TEDxLosAltos
Nestldown, Los Gatos
2025
100%
positive attendee satisfaction across 100+ guests, validated by post-event surveys. A flagship event for women’s voices, built in eight weeks.
ContextTEDxLosAltos Women was an independently produced TED-licensed event held at Nestldown—a storybook estate in the California redwoods. Over one hundred guests, a 40-person production team, speakers including a former White House Deputy CTO, a Meta VP of Product, and a Stanford HAI program lead. The theme was Women’s Voices, grounded in research from 500 women on vocal strain, interruption, and self-silencing.
I joined as Creative Director in October 2025 with eight weeks to the event. The brief wasn’t to produce a conference—it was to build a multi-sensory environment whose emotional integrity held across every person and object in the room.
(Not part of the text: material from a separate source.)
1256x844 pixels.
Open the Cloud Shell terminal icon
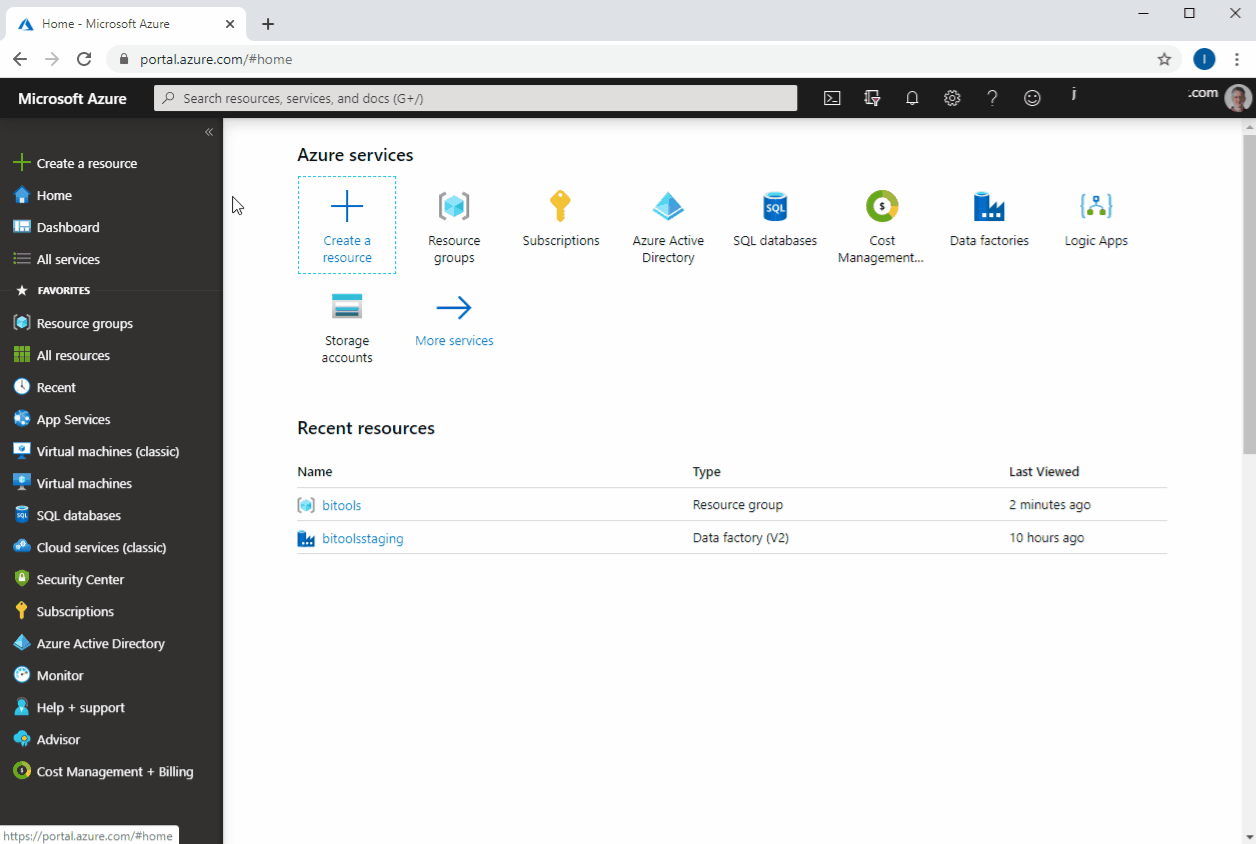point(832,97)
“She is shaping how the event feels, looks, and flows to ensure every detail reflects our vision.”
— TEDxLosAltos teamCredits & Scope
Role
Creative Director (Contract)
Team
40+ across contractors and cross-functional partners
Scope
Concept development, visual identity direction, experience design, spatial design, gift design, volunteer casting, copy & tone of voice, partner deck direction, social-channel verbal identity, documentation strategy, on-site execution
Timeline
October–December 2025
Event
130 guests, Nestldown, Los Gatos, CA
Art Direction Note
Visual design execution by the art director. I directed visuals, storytelling, and copy—concept synthesis through final production.
Voice as light from within. Light as manifestation. The circle as the stage.
The art director presented three directions: light, the red circle, and bloom. I combined the first two into a single framework—voice as light from within, and light as manifestation, which made the circle the stage where a woman’s voice becomes visible. From that sentence, every other decision followed.
The symbolic system wasn’t decorative. It rested on findings from 500 women showing vocal fatigue, interruption, and self-silencing as gendered experiences. The design answered that finding directly: a space where voice could manifest without effort.
The synthesis became the event’s canonical language—its tagline, its press-release headline, its partner-deck cover, and its social voice:
The SystemEach woman’s voice is a light, guiding others forward.
I defined the verbal identity and curated the first batch of copy across every channel—attendee guides, volunteer scripts, partner deck, social. The voice was clean enough to scale: the social team continued within the established register using an AI agent. The system was reproducible without diluting.
Ticket sales, venue, community, press release, organizer profile, research theme—all speaking the same system.
The system. Deployed.One symbolic system, thirty surfaces
ManifestationsStage and Spatial Design
A clear-top glass tent in the redwoods, draped with greenery garlands and fairy lights. The red corrugated backdrop. Chair layout, sightlines, and audience flow were designed so the room felt intimate at 100+ capacity. I chose what went in and held the line on what didn’t.
Speaker journey
Speakers were held inside the system from the night before until the night after. A pre-event gathering at the organizer’s home with tea, reflective conversation, and meditation. The Barn as green room—an oasis, not a backstage. A post-talk portrait session when they were relaxed. An intimate dinner to close.
Each speaker received a furoshiki-wrapped gift box—Japanese-style packaging with a scent chosen to echo the redwoods: woody, fresh, slightly sweet. The accompanying card read: “Thank you for lending us your voice—and for joining us on this journey to help more women find theirs.” The gift functioned as a grounding ritual, not merchandise, we wanted speakers to feel cared for.
Partner presence
Partners were integrated into event’s environment. Flowwow created over 100 cards with different flower each, to be put on every chair—art-directed from a reference I provided, with the thought of every guest choosing the seat and the flower, another moment of conscious presence. Lelé Cake served pastries on rustic wood boards styled with moss. Every partner element felt intentional, aesthetic, and aligned with the narrative. Sponsorship became part of the experience, they became partners, part of the community.
Volunteers cast,
not staffed
We handpicked every volunteer and assigned each a role—wayfinders, check in people, speakers assistant, anchor at showtime. Instead of universal hoodies, they wore designed scarves: the red orb in the redwoods, the event’s symbolic system made wearable. Different designs for volunteers and speakers, one visual language holding both.
The verbal system extended to every spoken word. Volunteer scripts carried the same register as the pre-event communication.
Outcome
100% positive attendee satisfaction across 100+ guests, validated by post-event surveys. At the main TED conference in Canada, TED HQ approached the organizer and said they wanted to meet the person who delivered the 100% feedback.